A fine pursuant to Art. 83 GDPR can be applied to controllers and processors can be imposed. According to Art. 83 V GDPR, the upper limit is EUR 20 million or 4 % of the worldwide annual turnover of the company or group concerned (whichever is higher). In the case of less serious breaches, such as pure organizational deficiencies, the upper limit is reduced to EUR 10 million or 2 % of the worldwide annual turnover (Art. 83 IV GDPR). The annual turnover is determined on the basis of the turnover in the previous year.

The final amount of the fine depends on many assessment criteria such as the type, severity and duration of the offense, Intent or negligenceprevious infringements, etc. This is regulated in detail by Art. 83 I and II GDPR.

Cases in which fines have been imposed show that the competent supervisory authorities (Art. 58 II lit. i GDPR) certainly exhaust this framework when fines are actually imposed. On the other hand, the supervisory authority can also waive a fine and impose other measures if necessary.

Fines can often even be prevented in advance and reduced in the event of an infringement by reducing the requirements for the Data protection fulfilled For example, by appointing a data protection officer. In principle, the better you fulfill the data protection requirements, the lower the fine in the end.

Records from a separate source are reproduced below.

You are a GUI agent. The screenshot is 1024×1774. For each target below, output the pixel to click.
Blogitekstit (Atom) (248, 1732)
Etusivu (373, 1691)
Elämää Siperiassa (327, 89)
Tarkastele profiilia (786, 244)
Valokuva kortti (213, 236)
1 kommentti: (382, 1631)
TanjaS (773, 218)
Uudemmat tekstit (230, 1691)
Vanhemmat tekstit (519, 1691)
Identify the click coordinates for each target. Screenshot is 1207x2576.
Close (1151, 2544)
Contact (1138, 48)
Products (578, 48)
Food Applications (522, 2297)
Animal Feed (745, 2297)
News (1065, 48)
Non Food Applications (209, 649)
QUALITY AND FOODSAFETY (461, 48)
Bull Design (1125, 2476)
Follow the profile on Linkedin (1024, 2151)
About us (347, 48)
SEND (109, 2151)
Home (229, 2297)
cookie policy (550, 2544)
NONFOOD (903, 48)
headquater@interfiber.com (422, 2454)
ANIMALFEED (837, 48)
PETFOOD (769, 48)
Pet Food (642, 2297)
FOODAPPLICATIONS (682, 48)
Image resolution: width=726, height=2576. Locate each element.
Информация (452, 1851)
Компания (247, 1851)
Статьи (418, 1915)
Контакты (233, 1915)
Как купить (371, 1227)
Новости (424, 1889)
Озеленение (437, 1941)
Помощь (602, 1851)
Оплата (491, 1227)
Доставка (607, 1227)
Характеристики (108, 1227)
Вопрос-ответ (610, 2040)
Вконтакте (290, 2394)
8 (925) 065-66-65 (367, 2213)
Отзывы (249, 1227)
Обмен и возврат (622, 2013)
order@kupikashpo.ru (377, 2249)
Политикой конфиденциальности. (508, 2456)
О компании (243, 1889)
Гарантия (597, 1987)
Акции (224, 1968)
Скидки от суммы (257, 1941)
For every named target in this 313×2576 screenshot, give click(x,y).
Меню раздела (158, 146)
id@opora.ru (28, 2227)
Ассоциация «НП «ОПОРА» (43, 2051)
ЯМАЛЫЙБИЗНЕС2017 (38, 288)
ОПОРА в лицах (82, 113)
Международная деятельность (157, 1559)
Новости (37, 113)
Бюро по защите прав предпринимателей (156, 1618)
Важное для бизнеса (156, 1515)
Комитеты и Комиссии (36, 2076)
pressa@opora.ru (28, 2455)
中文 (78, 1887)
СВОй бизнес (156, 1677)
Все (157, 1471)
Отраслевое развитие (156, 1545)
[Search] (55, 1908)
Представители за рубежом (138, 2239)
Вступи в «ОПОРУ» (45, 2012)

As long as an employee does not act entirely on their own responsibility and in their own interest, their violation is attributed to the company. If a company commits an infringement sanctioned with a fine through a service provider or similar that it has commissioned, the Company as compensation for damages against the service provider.

Insurance

In principle, it is possible to insure against GDPR fines (insofar as this is possible under current law). Fines incurred in one's own company are covered by most liability insurance policies. If the fine is incurred in another company where the own company performed services in which the GDPR violation occurred, the other company can claim this as damages against the company providing the services (right of recourse). Such incidents are also covered by most pecuniary loss liability insurance policies.

It is crucial to pay attention to the maximum amount of coverage when taking out the insurance. For this purpose, the annual turnover of the own company should first be considered in order to see at which maximum amount one would arrive according to the regulations of Art. 83 GDPR. It should not be forgotten that it can also happen that the fine that your own insurance has to pay is incurred by a company for which it provides its own services. In this case, the fine is based on the turnover of the "client company". When taking out liability insurance, it is therefore necessary to take into account how high the turnover of the companies for which the company will be working will be. It may also be necessary to adjust the liability insurance several times in the course of the company's career.

Expert advice should always be sought for assessment in individual cases.